Le nettoyage de l’environnement de travail

Un plan de nettoyage et désinfection

Le protocole sanitaire en entreprise figure dans le plan de nettoyage et de désinfection (PND). Ce référentiel est propre à chaque établissement et permet à tous les intervenants (y compris les prestataires extérieurs) d’organiser leur travail.

Nettoyer avant de désinfecter

Le nettoyage et la désinfection de l’environnement de travail sont deux opérations distinctes mais complémentaires.

Nettoyer une surface permet d’en supprimer les souillures visibles à l’œil nu. Dans une cantine ou un restaurant d’entreprise, il s’agit le plus souvent de résidus graisseux, de morceaux de nourriture ou de tartre sur les robinets.

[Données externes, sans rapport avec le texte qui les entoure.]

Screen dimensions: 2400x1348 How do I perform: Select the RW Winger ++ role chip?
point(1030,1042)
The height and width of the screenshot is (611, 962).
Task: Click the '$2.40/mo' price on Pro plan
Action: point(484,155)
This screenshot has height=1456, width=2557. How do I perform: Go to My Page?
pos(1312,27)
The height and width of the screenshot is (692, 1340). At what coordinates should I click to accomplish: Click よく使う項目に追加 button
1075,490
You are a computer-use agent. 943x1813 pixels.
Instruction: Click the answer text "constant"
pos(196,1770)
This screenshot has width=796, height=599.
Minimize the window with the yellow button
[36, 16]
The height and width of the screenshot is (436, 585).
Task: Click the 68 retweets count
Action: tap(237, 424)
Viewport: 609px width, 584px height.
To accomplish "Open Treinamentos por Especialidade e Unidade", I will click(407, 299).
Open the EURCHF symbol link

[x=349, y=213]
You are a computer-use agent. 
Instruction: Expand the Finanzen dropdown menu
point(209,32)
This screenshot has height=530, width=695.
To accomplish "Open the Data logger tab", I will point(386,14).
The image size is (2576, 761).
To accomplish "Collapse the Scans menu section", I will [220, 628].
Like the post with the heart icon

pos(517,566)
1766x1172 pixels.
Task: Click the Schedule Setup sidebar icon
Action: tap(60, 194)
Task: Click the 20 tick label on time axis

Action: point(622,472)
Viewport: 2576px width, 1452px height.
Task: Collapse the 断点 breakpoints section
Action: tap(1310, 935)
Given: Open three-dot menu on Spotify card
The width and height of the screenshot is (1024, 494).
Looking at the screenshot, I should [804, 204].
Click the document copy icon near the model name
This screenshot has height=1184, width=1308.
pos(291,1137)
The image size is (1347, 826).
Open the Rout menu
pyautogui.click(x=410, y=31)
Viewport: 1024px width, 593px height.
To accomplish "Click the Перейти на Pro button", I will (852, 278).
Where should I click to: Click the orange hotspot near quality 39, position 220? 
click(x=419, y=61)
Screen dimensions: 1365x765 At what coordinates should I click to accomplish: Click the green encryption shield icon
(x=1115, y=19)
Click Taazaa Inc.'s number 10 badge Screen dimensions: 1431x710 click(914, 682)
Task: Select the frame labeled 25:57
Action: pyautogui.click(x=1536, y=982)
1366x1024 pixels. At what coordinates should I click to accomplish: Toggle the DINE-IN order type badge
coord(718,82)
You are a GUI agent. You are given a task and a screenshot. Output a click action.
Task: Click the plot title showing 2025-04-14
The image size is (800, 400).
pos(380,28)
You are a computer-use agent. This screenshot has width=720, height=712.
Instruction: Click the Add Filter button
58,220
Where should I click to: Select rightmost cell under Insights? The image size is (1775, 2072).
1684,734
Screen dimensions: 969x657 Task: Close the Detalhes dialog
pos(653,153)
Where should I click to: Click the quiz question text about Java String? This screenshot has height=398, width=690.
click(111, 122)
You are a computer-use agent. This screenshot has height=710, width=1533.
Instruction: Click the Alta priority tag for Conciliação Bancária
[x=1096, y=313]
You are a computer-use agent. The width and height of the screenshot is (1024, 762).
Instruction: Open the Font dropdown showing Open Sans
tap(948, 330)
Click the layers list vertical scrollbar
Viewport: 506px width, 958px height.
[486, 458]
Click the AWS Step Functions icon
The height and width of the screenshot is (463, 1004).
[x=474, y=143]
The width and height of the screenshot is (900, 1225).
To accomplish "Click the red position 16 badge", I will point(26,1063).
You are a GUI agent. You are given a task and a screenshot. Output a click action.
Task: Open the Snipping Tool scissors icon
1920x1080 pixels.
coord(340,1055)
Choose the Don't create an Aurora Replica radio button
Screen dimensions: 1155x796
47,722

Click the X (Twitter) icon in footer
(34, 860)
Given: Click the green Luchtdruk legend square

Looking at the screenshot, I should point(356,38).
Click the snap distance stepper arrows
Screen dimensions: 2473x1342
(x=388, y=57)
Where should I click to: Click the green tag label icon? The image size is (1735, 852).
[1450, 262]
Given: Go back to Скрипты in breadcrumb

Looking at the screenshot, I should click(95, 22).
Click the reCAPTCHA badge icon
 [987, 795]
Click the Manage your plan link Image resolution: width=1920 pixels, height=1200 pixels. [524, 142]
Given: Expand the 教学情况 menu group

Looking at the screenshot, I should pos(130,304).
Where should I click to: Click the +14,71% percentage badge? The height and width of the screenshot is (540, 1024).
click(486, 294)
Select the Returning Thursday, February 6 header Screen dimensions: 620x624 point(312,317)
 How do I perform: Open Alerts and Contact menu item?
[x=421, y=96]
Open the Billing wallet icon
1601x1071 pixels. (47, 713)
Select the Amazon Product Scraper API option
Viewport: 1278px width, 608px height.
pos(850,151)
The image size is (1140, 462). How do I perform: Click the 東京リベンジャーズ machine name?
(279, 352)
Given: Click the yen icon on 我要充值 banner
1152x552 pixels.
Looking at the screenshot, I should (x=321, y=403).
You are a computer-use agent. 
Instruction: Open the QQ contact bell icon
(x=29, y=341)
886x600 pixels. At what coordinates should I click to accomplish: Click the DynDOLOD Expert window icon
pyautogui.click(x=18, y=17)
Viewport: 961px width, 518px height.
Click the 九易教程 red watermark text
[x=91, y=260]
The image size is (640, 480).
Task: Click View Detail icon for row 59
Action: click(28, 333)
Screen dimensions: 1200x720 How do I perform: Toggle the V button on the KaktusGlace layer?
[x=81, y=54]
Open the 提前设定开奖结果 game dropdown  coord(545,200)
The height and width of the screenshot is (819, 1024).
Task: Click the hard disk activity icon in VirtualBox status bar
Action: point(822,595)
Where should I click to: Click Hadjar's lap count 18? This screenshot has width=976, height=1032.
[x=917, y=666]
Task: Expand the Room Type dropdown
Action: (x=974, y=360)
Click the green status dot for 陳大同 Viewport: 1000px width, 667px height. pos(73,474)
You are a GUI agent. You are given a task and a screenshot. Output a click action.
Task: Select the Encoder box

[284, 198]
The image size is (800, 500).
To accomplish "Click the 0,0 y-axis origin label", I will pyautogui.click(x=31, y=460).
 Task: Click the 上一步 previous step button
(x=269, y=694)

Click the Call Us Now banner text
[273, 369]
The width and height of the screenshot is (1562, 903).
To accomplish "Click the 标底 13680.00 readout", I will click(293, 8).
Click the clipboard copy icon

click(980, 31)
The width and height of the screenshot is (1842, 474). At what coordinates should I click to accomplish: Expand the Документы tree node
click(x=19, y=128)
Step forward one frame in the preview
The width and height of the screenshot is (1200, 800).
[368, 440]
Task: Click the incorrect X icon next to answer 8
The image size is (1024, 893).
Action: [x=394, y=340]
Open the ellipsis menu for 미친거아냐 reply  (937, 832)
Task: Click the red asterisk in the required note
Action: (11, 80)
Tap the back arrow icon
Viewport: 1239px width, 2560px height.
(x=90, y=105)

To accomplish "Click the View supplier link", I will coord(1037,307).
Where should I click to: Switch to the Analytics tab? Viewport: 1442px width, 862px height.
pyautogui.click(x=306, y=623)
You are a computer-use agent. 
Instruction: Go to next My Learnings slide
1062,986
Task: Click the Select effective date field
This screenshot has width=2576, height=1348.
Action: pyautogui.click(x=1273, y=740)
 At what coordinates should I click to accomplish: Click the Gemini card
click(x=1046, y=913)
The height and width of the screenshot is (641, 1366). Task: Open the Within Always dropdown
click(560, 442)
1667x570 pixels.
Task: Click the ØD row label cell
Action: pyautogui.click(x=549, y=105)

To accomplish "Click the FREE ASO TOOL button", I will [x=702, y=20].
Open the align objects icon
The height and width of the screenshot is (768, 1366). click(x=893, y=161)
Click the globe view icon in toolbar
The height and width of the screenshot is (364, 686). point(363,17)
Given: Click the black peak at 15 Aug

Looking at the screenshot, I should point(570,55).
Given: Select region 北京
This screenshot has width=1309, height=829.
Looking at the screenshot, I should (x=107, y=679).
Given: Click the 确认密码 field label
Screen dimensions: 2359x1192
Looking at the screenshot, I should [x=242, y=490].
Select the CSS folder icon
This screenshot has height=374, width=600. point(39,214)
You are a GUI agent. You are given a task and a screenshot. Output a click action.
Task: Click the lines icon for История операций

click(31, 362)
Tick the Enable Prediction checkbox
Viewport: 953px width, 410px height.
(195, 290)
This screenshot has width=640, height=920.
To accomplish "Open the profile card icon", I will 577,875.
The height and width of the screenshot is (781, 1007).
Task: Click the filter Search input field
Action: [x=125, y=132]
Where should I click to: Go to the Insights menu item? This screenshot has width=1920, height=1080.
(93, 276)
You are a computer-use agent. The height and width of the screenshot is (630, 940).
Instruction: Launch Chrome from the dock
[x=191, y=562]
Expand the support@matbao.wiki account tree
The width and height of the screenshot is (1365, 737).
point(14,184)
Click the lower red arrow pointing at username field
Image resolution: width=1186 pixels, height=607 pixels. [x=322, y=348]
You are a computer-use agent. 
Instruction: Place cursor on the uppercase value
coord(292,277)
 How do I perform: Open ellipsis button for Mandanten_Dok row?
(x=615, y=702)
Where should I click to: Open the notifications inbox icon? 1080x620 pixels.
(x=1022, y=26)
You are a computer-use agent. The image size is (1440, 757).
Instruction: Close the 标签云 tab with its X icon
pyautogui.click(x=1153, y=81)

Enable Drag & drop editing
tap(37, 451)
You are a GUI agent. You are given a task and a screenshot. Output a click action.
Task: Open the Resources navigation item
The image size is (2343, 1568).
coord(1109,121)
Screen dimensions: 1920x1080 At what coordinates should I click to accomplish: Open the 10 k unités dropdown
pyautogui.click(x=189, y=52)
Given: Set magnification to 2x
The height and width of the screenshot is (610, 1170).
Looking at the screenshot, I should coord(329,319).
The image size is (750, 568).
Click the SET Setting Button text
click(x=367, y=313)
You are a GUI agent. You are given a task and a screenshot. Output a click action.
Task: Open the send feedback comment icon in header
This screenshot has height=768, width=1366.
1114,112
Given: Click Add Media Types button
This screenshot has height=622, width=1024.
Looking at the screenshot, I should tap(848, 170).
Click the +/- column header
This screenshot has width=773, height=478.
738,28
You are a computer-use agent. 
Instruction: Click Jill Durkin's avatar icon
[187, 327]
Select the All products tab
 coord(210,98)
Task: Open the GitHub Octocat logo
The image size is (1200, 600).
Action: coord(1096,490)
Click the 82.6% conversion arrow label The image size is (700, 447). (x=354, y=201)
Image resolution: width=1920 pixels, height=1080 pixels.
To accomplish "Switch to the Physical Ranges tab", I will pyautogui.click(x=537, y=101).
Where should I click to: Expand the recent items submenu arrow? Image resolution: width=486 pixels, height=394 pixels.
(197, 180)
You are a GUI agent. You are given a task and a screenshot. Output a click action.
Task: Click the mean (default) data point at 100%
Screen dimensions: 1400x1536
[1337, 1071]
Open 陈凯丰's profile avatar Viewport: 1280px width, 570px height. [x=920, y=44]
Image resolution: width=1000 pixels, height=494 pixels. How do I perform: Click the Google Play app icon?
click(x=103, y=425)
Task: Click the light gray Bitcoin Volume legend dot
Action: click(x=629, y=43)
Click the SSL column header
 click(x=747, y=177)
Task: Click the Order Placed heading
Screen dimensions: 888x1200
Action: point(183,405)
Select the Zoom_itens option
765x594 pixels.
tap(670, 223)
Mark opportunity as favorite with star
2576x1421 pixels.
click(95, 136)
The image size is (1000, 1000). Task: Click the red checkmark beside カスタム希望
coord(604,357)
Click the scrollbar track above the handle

Désinfecter des objets consiste à détruire les agents pathogènes microscopiques qui s’y sont déposés, c’est-à-dire les virus, les parasites, les champignons et les bactéries.

Sur les conseils du Ministère de la Santé, un référent Covid peut être nommé pour prévenir toute contamination au Covid-19. Il veille à l’aération des locaux, au respect des gestes barrière et de la distanciation sociale. Si le ministère annonce une obligation du port du masque, le référent s’assure que les employés appliquent cette règle.

Un nettoyage exhaustif

L’efficacité du ménage dépend du matériel et des produits utilisés. Ceux-ci doivent être en excellent état et adaptés à chaque surface. De plus, toutes les surfaces (même les moins visibles) méritent un nettoyage et une désinfection rigoureuse. Les plans de travail, les dessous de pianos, le sol des chambres froides, les interrupteurs, les poubelles mais aussi les poignées de porte sont à laver régulièrement.